2. Warits: ahli waris/pewaris yang berhak mendapatkan harta waris.

3. Mauruts/tarikah: harta waris yang ditinggalkan oleh si mayit. (Lihat Tashilul Faraidh, hal. 18)

Kalau tidak ada muwarrits (si mayit yang meninggalkan harta waris) maka tidak akan ada harta waris, demikian pula orang yang mewarisinya. 

Jika tidak ada ahli waris, maka harta waris yang ditinggalkan si mayit pun tidak ada yang mewarisinya (dari ahli waris yang sesungguhnya). Demikian pula ketika tidak ada harta waris, tidaklah mungkin bisa terjadi proses waris-mewarisi. 

Dari sini jelaslah bahwa keberadaan tiga rukun waris tersebut mutlak ada demi terealisasinya proses waris-mewarisi.

Syarat Waris

Syarat waris  merupakan salah satu penentu bagi terealisasinya proses waris-mewarisi. 

Karena betapapun telah terpenuhi rukun waris sementara syarat warisnya belum terpenuhi, maka proses waris-mewarisi pun tidak bisa dilakukan. 

Apa sajakah syarat waris itu?

Syarat waris dalam hukum waris Islam ada tiga:

1. Kejelasan tentang meninggalnya si pemilik harta waris (muwarrits), baik meninggalnya bisa dipastikan maupun sebatas didasari dugaan yang kuat (hukmi).

Bisa dipastikan, maksudnya bahwa proses kematian si pemilik harta waris tersebut benar-benar bisa dipastikan, baik dengan melihatnya secara langsung, dengan kemasyhuran akan kematiannya, atau dengan persaksian dua orang lelaki yang adil (bisa dipertanggungjawabkan).
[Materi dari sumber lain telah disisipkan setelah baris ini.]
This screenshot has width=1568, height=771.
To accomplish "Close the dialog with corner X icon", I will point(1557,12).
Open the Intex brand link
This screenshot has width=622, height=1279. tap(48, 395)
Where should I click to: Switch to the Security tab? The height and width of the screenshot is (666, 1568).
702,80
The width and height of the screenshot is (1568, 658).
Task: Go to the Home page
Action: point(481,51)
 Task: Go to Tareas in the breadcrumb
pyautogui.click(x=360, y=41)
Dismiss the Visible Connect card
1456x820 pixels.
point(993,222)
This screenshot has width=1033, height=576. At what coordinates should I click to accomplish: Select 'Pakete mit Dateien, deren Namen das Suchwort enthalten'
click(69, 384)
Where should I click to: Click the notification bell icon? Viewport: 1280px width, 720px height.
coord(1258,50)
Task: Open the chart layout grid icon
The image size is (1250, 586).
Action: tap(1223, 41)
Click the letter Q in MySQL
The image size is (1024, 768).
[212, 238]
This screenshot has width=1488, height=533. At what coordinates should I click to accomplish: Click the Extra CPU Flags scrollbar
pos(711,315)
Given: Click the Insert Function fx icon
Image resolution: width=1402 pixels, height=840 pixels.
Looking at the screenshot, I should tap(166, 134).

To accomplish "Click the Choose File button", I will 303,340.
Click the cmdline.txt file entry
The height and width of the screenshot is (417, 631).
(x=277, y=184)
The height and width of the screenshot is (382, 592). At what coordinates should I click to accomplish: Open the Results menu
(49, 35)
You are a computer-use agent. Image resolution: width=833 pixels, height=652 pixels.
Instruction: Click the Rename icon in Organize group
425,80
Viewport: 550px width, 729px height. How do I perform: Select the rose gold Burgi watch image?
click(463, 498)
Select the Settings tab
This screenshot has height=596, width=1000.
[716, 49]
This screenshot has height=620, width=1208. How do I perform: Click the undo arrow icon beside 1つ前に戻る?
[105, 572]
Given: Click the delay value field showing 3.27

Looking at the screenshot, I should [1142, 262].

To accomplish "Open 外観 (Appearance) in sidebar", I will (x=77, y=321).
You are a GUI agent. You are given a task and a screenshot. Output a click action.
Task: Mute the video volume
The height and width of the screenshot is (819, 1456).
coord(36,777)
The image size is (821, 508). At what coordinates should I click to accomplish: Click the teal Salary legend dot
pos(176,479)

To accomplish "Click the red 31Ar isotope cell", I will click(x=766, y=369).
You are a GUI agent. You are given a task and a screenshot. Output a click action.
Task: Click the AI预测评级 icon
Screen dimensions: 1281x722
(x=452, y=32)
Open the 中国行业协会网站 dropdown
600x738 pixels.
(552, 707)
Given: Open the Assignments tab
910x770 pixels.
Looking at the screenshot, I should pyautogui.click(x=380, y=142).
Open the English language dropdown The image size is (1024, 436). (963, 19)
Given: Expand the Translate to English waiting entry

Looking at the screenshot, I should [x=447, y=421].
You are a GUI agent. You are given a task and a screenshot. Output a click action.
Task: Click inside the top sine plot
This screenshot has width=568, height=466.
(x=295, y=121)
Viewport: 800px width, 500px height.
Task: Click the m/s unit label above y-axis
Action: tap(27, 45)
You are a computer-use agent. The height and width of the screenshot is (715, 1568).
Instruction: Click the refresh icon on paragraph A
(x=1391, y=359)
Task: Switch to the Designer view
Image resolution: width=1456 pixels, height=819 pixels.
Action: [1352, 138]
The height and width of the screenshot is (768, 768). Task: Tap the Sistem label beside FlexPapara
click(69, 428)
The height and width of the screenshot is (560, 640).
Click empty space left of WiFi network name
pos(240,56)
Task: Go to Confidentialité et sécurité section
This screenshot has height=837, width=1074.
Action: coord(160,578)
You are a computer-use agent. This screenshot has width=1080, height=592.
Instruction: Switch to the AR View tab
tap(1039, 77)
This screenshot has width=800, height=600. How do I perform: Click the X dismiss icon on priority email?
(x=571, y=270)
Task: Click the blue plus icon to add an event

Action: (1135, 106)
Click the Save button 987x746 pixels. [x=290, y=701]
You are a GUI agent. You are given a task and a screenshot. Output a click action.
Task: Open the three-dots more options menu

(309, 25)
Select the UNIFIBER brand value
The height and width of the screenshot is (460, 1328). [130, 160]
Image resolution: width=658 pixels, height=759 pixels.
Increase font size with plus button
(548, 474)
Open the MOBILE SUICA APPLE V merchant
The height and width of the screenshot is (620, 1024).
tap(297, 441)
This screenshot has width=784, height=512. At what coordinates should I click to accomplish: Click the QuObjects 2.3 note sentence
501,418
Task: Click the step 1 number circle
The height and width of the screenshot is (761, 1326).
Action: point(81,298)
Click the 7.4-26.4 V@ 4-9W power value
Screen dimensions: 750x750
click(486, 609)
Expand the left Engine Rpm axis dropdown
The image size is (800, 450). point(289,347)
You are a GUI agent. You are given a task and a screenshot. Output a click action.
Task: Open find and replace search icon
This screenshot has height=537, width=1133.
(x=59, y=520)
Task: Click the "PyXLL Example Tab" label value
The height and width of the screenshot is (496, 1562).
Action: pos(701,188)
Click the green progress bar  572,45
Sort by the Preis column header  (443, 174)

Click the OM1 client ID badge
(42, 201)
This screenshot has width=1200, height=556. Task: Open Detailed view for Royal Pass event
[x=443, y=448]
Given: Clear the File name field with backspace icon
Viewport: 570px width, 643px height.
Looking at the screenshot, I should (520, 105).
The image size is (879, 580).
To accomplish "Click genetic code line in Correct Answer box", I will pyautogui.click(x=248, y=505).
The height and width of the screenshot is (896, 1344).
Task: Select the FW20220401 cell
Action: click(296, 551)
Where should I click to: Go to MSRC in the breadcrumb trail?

Sedangkan yang dimaksud dengan didasari dugaan yang kuat adalah bahwa vonis kematian yang dijatuhkan kepada pemilik harta waris tersebut atas dasar dugaan yang kuat. Seperti seseorang yang diduga kuat telah mati, karena sejak lama menghilang dan tak didapati lagi tanda-tanda kehidupannya.

2. Kejelasan tentang hidupnya ahli waris setelah meninggalnya si pemilik harta waris/muwarrits walau sesaat, baik secara pasti maupun didasari oleh dugaan kuat (hukmi). Maksud secara pasti adalah bahwa ahli waris tersebut dipastikan masih hidup saat meninggalnya pemilik harta waris.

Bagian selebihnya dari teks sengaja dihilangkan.